TASK STATEMENT:
All lines below between the line with "Given: Select the" and the line with "Given: Click Styles: 1", including both, must be copied exactly, and the pictures must be omitted.

### MATERIAL FOR THIS TASK ###

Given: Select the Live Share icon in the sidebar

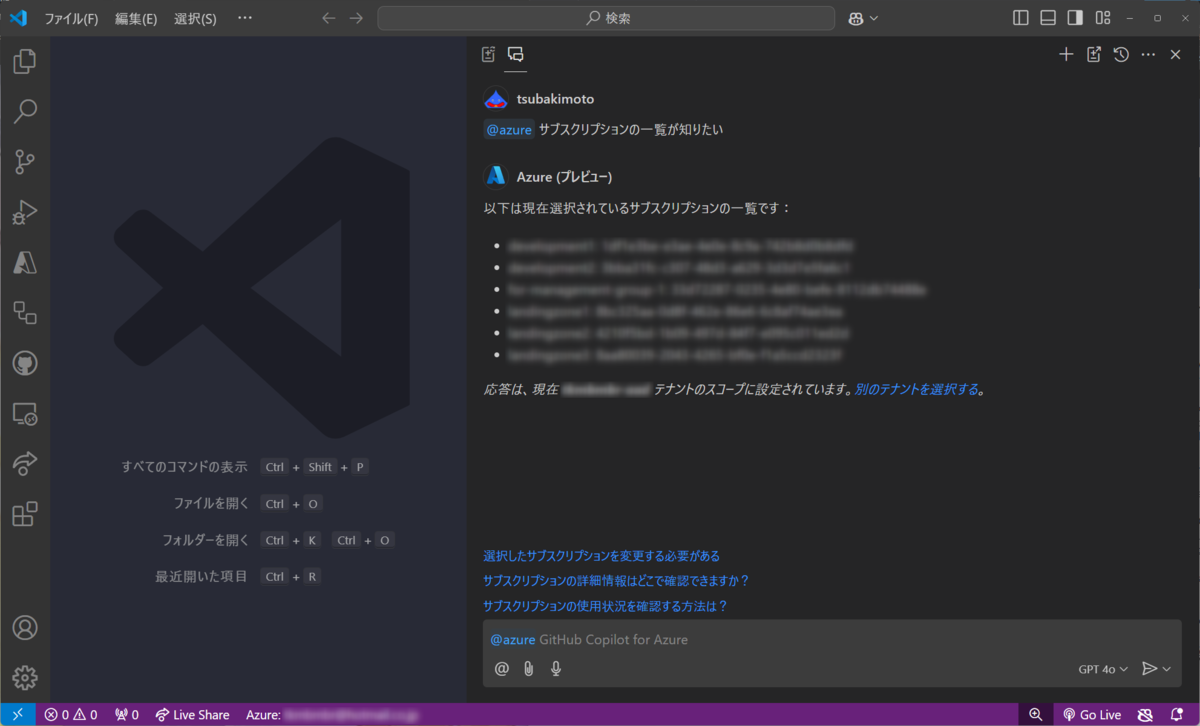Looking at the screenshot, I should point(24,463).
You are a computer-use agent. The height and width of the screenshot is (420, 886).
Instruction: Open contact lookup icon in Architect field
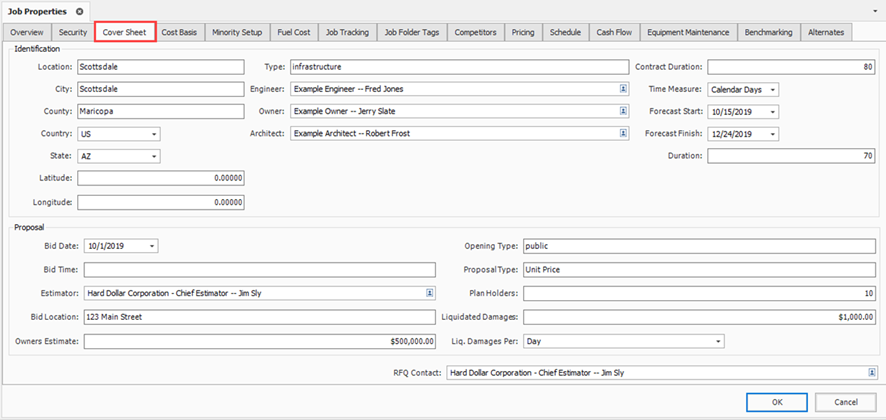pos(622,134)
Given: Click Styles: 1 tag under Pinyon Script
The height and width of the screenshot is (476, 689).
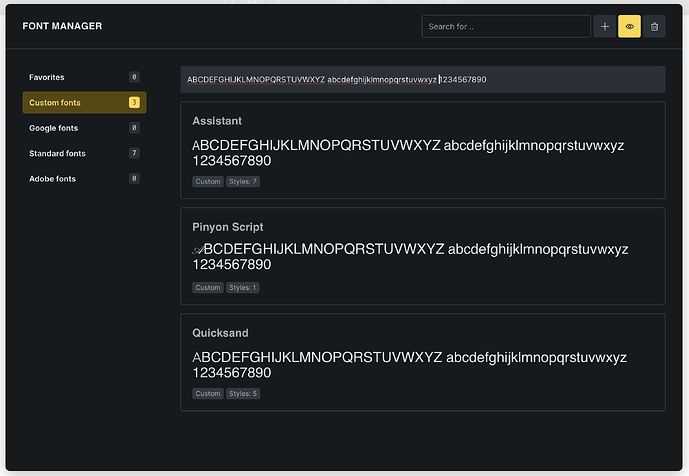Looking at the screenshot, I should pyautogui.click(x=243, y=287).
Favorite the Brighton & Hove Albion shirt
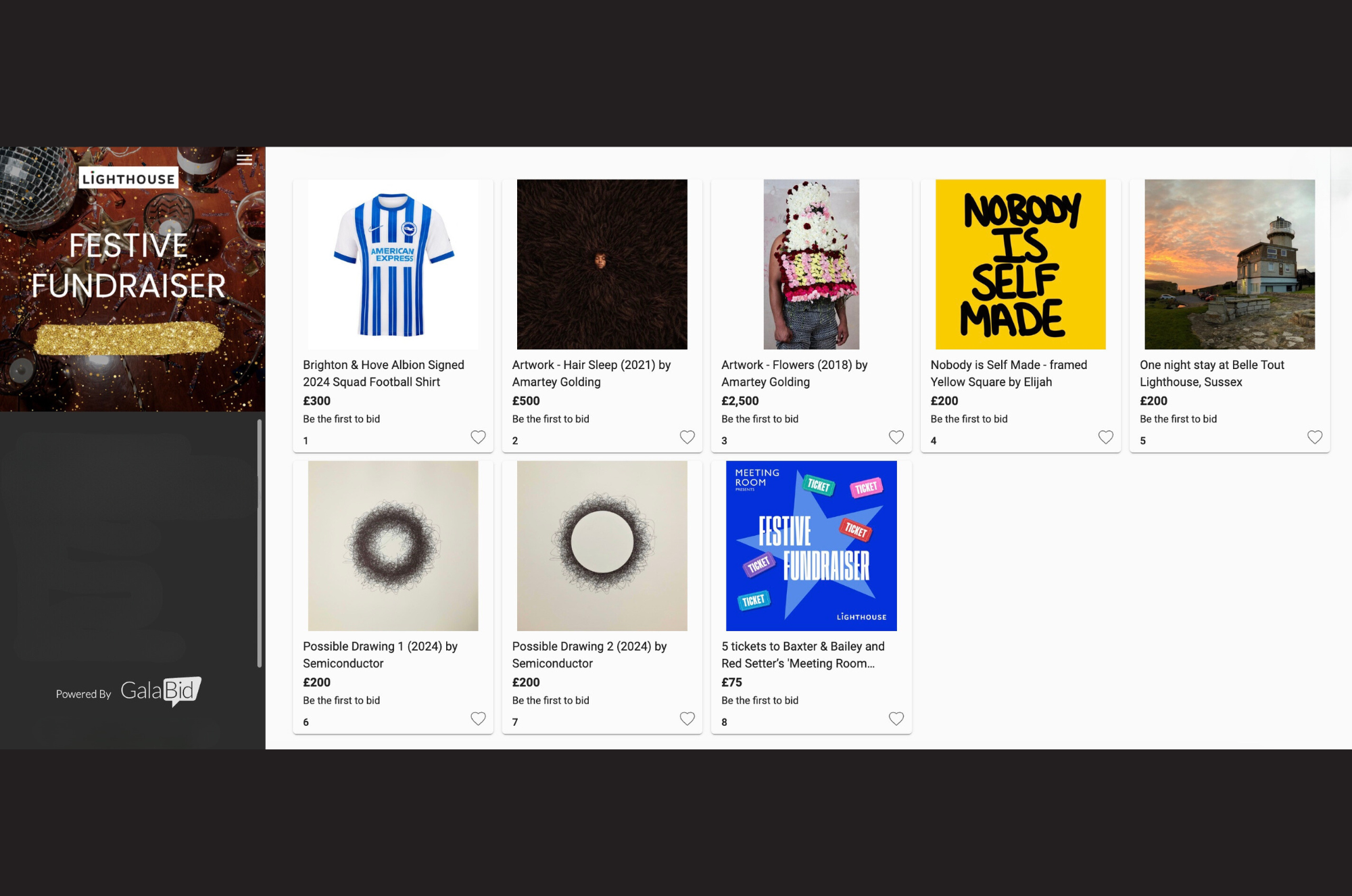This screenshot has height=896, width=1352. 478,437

###
### MATERIAL FOR THIS TASK ###

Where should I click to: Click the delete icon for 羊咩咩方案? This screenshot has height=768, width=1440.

###

ANSWER BOX:
Given: Select the Live Share icon in the sidebar

Looking at the screenshot, I should point(24,463).
You are a computer-use agent. The height and width of the screenshot is (420, 886).
Instruction: Open contact lookup icon in Architect field
pos(622,134)
Given: Click Styles: 1 tag under Pinyon Script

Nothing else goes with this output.